Controlling the Cost of Care

Large Medical bill with scary teeth chasing a cartoon man

Health Cost Debt

Everyone understands that American health care is expensive. Our health care costs roughly twice as much as the care in other developed countries and the most common triggering event for personal bankruptcy in the US is medical debt.

Everyone also knows that we are not getting twice as much effective care for our money.

The growth of cost is a system issue:

  • As our population ages, there will be a decrease in wage-based taxes to covering those costs.
  • As our population ages, there will be an increase in the requirement for health care, though not as great as is often anticipated based on current levels of age-related medical conditions and disability.
  • The shift from the traditional fee-for-service to managed care was to slow health care costs that had sky-rocketed as medical providers gained leverage to inflate costs faster than other services and products in our society.
  • We waited far too long (because of cultural and political forces) to try seriously to manage these costs. Health care is now 17% of our economy, and any dramatic effort to reduce this will have inescapable and terrible economic and personal impacts.

So, we are left with the very slow strategy of effective medicine becoming progressively less expensive because of curative and technical breakthroughs, and the relentless efforts to slow the growth of health care costs that we have lived with since the Health Maintenance Organization Act of 1973.

Everyone who uses health care through an insurance system knows about all the many ways that managed care tries to make you judge whether seeking care is worth the cost. One notion that is new is the idea of tying the amount that health insurance covers to the therapeutic benefit of the treatment or service. This idea is the subject of the article at the end of this post.

One underlying flaw in the way we cover and pay for treatments, services, and supports is the gap between those who are rich enough to pay for whatever they want, and the rest of us. It is unfair to allow some people to live and the rest to die because of wealth disparities, and the development of health insurance and payment has been partly driven by an effort to ethically balance out disparities, especially as they manifest themselves in life or death.

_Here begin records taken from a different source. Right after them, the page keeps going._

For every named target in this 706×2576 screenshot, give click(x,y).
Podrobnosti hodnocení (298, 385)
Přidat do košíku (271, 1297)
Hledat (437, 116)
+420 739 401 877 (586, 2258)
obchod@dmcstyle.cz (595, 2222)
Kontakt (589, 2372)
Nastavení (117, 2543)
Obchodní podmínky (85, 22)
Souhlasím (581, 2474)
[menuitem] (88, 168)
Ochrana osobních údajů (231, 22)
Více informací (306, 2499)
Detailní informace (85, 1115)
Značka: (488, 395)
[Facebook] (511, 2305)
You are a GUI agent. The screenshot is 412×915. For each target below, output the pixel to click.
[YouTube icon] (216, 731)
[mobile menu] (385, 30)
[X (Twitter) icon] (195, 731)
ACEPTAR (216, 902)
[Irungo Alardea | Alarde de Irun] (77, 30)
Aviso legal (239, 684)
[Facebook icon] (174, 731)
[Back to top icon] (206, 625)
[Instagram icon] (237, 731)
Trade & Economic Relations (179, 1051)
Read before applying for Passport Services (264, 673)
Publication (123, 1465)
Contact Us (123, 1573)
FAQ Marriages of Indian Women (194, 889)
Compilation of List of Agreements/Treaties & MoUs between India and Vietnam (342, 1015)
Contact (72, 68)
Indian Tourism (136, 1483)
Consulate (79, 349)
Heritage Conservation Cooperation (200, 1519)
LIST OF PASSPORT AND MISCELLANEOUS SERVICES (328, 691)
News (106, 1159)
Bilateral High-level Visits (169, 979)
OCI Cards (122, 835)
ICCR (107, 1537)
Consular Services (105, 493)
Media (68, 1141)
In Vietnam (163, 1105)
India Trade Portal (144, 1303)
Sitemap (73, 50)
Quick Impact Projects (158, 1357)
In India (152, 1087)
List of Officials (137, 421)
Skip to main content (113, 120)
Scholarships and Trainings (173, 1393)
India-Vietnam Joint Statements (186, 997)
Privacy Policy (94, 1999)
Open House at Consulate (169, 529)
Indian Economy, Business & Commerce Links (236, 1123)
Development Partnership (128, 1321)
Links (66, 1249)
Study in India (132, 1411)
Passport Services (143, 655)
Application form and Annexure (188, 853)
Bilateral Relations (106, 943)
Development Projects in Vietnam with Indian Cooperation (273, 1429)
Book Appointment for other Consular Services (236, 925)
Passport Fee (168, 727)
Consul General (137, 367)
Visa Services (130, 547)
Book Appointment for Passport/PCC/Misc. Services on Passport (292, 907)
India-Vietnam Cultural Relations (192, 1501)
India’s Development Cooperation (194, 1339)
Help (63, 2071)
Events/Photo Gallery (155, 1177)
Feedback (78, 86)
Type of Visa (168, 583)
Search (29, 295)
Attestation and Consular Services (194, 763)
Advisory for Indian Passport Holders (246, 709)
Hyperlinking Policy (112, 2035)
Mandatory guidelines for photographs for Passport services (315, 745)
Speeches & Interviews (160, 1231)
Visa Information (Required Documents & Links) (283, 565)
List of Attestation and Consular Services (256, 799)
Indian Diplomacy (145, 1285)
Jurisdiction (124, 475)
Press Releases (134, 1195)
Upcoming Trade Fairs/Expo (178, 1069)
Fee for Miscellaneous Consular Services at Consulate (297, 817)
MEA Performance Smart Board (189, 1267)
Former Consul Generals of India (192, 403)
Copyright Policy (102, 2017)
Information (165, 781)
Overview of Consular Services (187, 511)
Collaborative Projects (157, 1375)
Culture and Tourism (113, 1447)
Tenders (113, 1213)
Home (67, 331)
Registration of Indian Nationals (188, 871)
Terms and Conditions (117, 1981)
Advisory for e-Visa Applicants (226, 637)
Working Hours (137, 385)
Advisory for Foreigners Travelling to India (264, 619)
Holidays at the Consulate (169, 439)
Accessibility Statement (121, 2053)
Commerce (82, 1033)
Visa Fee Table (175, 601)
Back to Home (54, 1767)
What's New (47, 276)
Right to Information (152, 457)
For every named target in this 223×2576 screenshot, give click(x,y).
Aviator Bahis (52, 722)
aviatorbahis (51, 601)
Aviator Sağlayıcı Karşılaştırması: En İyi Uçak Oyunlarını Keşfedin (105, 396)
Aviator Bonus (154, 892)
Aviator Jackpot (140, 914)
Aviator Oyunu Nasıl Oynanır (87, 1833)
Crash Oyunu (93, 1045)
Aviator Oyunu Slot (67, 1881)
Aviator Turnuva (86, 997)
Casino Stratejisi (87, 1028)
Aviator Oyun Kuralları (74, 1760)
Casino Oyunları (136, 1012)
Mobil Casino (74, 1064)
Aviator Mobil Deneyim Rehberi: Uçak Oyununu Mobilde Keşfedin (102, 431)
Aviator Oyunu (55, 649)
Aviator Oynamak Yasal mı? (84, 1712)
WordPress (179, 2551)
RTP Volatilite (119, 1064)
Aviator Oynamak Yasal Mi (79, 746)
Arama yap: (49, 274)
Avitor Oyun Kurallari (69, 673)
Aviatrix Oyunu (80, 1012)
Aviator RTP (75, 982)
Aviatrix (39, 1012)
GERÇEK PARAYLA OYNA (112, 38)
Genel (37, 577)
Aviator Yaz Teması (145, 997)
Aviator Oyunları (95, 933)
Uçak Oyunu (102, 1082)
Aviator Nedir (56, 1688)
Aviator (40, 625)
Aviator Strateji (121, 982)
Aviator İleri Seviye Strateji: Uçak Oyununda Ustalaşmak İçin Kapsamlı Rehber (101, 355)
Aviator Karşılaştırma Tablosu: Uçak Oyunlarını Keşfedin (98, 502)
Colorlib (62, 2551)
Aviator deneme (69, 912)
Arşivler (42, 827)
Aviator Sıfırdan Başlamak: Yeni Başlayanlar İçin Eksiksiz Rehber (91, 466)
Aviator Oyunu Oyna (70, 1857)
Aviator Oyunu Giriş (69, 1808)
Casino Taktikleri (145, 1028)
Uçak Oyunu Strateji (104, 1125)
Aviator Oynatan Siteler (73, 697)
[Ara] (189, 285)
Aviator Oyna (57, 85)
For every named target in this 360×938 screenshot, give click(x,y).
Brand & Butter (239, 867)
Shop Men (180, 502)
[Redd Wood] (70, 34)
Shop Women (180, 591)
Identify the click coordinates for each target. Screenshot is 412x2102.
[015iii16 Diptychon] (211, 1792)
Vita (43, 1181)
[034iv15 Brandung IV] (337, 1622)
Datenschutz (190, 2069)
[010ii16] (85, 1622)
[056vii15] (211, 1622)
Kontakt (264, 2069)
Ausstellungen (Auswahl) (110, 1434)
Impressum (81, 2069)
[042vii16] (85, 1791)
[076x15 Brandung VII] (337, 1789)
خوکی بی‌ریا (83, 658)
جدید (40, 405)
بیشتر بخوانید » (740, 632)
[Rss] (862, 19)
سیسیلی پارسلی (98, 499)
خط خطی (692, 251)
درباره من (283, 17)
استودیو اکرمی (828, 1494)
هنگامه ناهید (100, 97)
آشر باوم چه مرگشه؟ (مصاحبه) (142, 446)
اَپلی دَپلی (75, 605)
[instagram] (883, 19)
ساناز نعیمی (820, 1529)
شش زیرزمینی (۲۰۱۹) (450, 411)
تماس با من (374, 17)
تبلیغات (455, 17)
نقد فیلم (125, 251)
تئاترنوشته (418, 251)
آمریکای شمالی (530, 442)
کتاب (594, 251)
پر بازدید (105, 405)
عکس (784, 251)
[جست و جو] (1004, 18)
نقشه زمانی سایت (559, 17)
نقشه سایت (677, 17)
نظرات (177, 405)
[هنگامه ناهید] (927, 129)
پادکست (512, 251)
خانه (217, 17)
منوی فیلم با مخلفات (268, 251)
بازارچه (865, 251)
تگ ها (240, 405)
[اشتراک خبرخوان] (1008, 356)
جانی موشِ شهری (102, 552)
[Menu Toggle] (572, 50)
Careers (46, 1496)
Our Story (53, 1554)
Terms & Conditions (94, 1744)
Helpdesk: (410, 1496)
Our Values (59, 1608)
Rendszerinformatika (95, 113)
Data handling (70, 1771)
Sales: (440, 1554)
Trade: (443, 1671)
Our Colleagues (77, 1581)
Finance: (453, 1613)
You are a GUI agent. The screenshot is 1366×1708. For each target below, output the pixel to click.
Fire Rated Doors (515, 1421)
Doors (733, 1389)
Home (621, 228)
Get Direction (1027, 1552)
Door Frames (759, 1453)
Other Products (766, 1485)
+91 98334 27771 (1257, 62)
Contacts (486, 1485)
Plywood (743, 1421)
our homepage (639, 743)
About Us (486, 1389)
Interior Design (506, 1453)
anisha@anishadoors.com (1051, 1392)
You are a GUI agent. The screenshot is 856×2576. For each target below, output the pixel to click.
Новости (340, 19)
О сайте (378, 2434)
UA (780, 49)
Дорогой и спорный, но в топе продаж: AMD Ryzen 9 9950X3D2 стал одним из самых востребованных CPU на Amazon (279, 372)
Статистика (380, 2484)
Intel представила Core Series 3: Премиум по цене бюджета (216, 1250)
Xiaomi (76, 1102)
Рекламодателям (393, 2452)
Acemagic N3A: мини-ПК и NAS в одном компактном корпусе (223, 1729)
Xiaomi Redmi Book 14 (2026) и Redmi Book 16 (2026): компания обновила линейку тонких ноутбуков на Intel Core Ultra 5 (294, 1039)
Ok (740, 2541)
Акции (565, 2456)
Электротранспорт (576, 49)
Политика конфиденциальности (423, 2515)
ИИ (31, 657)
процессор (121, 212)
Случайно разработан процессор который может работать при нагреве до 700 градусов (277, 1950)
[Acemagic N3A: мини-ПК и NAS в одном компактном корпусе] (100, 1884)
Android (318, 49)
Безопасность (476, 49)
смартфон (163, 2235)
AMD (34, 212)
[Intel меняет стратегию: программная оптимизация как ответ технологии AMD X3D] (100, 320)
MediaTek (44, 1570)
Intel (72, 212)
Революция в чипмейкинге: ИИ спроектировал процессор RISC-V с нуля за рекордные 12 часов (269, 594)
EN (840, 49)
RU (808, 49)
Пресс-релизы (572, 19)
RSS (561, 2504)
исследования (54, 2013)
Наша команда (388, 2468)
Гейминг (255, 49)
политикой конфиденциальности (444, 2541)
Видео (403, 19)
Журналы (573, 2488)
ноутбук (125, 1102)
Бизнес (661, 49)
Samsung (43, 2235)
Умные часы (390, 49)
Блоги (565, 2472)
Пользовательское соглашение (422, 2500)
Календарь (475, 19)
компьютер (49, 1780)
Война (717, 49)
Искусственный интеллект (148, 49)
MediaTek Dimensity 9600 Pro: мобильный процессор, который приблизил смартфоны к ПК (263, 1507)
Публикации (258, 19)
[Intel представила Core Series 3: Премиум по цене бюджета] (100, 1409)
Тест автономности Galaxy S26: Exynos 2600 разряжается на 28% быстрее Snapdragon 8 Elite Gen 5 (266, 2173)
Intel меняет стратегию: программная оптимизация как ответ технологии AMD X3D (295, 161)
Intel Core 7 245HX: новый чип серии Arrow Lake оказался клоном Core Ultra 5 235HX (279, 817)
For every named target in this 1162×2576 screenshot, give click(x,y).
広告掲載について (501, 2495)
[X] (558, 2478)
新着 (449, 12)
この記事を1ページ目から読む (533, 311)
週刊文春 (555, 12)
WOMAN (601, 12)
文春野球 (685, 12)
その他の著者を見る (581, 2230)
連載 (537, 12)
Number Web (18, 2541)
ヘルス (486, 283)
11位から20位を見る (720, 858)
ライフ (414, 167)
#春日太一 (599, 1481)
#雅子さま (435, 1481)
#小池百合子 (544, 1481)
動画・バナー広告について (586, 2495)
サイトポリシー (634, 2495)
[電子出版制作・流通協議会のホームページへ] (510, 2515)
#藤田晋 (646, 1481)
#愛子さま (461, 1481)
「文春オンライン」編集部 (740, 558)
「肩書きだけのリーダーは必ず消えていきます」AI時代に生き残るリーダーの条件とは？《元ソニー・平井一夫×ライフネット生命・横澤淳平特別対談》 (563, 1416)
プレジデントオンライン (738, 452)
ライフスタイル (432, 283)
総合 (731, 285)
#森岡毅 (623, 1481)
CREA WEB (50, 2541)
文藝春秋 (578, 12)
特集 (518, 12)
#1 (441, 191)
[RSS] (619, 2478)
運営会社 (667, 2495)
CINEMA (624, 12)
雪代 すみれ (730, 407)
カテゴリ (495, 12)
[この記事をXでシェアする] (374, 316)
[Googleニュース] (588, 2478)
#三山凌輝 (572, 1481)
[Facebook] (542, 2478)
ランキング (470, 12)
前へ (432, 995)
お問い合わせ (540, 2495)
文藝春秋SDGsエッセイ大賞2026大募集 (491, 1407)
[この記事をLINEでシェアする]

The idea of tying payment to therapeutic benefit is better than most current payment principles, if only because it will tend to drive research and technical development toward treatment, supports, and services whose costs are roughly proportional to their benefit. See http://healthaffairs.org/blog/2017/04/26/health-policys-gordian-knot-rethinking-cost-control/

But there are significant problems with the way research and the concept of “evidence-based practice” impact people with disabilities that obviate some of the potential benefits of all principles of payment. And I’m going to do a couple of posts on those issues.